┌─ Records to process

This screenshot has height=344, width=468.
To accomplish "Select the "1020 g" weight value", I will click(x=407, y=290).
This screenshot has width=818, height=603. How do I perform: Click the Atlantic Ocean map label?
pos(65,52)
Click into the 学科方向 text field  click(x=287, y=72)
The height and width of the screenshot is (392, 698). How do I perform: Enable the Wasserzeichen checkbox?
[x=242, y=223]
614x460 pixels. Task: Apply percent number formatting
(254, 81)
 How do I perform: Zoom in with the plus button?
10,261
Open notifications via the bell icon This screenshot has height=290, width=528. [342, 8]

└─
┌─ Records to process

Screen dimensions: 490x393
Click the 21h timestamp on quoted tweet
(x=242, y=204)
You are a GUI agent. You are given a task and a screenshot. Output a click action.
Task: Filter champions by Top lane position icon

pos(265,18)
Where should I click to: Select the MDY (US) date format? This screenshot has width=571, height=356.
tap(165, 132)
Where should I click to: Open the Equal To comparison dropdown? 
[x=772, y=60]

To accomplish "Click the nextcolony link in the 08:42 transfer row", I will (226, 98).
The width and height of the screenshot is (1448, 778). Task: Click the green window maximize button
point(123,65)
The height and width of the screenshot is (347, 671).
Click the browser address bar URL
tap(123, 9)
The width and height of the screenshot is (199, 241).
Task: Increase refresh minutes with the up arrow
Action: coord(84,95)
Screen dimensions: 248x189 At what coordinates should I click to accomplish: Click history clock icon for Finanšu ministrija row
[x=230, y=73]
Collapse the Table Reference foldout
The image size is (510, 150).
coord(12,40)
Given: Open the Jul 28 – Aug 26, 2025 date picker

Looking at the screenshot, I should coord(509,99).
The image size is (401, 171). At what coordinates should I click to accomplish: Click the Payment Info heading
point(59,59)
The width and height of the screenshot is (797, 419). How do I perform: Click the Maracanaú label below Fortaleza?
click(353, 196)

└─

[Prompt]: Retype the part of the lines above that opens with the line containing "Click into the" and closes with the line containing "Open notifications via", both included, character for character.

[Output for this exercise]:
Click into the 学科方向 text field  click(x=287, y=72)
The height and width of the screenshot is (392, 698). How do I perform: Enable the Wasserzeichen checkbox?
[x=242, y=223]
614x460 pixels. Task: Apply percent number formatting
(254, 81)
 How do I perform: Zoom in with the plus button?
10,261
Open notifications via the bell icon This screenshot has height=290, width=528. [342, 8]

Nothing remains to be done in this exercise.